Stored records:
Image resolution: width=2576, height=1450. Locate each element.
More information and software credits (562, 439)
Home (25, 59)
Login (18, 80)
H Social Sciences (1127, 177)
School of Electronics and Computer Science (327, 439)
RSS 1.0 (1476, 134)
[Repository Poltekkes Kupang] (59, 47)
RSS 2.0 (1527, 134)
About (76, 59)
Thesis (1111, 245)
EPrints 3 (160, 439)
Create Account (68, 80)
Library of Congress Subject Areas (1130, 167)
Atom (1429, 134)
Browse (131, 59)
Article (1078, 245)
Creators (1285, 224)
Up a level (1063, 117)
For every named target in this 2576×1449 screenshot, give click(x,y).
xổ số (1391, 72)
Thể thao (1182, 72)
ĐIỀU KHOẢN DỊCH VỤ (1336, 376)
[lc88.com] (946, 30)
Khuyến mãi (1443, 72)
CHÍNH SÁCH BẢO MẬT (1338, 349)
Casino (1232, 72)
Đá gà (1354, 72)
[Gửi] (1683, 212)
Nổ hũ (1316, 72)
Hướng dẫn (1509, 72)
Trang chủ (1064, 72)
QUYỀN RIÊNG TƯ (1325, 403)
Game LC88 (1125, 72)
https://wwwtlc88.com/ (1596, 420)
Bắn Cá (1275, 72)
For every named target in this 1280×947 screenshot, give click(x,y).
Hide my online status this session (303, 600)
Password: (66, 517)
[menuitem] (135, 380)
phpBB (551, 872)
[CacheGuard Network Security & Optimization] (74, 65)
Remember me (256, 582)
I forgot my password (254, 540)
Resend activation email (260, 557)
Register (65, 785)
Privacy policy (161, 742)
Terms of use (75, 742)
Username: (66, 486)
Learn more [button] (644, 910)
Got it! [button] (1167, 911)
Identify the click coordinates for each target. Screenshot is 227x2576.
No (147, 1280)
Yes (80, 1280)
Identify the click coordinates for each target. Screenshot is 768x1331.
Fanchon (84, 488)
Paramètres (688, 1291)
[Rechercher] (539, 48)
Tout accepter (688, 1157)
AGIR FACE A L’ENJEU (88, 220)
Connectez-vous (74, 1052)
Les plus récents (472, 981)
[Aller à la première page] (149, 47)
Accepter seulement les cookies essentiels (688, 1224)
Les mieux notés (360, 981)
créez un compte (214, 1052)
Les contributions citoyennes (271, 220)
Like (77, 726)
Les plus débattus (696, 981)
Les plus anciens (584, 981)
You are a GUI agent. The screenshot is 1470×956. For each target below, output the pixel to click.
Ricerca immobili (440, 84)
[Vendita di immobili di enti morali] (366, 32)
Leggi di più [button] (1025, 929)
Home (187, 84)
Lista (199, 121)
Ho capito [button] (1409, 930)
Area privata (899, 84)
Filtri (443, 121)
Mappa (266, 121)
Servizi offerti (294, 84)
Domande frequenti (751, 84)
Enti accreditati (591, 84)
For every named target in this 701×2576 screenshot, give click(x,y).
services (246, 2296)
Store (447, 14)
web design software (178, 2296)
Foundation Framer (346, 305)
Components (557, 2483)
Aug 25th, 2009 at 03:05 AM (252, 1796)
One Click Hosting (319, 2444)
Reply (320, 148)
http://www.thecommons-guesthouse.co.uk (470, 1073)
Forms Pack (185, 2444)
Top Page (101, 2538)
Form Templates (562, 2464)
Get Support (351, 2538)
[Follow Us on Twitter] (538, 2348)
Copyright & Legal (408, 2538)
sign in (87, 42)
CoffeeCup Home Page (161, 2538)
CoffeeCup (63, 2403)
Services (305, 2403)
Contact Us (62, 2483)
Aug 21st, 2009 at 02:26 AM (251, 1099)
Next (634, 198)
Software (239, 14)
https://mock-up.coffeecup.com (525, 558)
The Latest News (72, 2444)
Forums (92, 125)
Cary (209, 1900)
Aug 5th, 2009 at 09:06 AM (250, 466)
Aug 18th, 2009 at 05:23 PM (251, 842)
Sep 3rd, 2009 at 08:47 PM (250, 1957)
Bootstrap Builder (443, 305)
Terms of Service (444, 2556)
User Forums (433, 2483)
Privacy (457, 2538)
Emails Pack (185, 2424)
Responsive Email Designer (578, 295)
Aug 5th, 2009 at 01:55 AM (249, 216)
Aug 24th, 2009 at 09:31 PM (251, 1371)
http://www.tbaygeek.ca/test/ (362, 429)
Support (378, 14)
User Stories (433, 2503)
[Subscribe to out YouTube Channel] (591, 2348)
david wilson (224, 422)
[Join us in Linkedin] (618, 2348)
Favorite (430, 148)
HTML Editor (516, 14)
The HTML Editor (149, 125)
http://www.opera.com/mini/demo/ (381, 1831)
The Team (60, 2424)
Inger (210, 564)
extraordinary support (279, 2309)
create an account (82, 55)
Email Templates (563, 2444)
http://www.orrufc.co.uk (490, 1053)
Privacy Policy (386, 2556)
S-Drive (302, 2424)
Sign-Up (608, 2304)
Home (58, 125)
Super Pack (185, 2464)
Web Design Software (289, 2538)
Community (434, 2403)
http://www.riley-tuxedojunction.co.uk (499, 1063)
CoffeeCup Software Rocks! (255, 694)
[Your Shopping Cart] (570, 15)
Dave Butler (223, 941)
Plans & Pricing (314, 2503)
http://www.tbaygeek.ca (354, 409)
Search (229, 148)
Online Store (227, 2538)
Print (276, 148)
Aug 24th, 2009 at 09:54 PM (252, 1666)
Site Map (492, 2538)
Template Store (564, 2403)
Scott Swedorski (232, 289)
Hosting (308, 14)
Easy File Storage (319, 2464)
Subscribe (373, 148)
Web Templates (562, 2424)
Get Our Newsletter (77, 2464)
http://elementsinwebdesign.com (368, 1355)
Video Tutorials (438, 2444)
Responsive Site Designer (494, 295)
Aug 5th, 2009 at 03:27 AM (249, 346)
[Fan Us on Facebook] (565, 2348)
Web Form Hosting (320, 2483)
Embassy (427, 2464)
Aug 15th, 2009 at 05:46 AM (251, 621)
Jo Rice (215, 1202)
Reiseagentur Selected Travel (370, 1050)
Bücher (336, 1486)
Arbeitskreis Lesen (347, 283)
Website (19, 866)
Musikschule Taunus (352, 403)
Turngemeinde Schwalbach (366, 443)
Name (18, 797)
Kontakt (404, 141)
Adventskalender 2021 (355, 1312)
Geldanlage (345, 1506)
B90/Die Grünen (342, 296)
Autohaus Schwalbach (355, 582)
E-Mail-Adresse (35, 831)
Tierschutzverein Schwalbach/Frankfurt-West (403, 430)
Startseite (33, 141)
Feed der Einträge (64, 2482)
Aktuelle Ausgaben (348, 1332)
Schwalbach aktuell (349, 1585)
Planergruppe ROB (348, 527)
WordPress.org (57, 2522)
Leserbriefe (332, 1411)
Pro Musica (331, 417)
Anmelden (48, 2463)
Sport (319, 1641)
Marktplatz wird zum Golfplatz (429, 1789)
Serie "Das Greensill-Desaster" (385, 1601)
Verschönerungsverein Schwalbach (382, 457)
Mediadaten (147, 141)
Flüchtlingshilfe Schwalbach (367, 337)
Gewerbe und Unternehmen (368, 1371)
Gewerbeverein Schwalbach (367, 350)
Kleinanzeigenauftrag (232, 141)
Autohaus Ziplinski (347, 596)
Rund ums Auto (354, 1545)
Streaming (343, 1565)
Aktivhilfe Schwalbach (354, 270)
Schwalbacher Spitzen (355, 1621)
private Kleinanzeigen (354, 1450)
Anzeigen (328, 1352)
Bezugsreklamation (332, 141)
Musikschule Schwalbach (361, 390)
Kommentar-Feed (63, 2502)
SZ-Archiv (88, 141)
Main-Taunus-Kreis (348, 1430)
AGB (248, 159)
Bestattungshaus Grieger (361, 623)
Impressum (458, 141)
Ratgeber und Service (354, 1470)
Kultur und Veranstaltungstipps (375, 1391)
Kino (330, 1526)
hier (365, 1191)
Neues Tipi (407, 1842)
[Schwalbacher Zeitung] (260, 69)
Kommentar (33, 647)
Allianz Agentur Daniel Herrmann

§ What you are asked to do
Both end lines included, restate word for word the lines above from the line with "WordPress.org (57, 2522)" to the line with "Schwalbacher Spitzen (355, 1621)", and nothing else.

§ Solution below
WordPress.org (57, 2522)
Leserbriefe (332, 1411)
Pro Musica (331, 417)
Anmelden (48, 2463)
Sport (319, 1641)
Marktplatz wird zum Golfplatz (429, 1789)
Serie "Das Greensill-Desaster" (385, 1601)
Verschönerungsverein Schwalbach (382, 457)
Mediadaten (147, 141)
Flüchtlingshilfe Schwalbach (367, 337)
Gewerbe und Unternehmen (368, 1371)
Gewerbeverein Schwalbach (367, 350)
Kleinanzeigenauftrag (232, 141)
Autohaus Ziplinski (347, 596)
Rund ums Auto (354, 1545)
Streaming (343, 1565)
Aktivhilfe Schwalbach (354, 270)
Schwalbacher Spitzen (355, 1621)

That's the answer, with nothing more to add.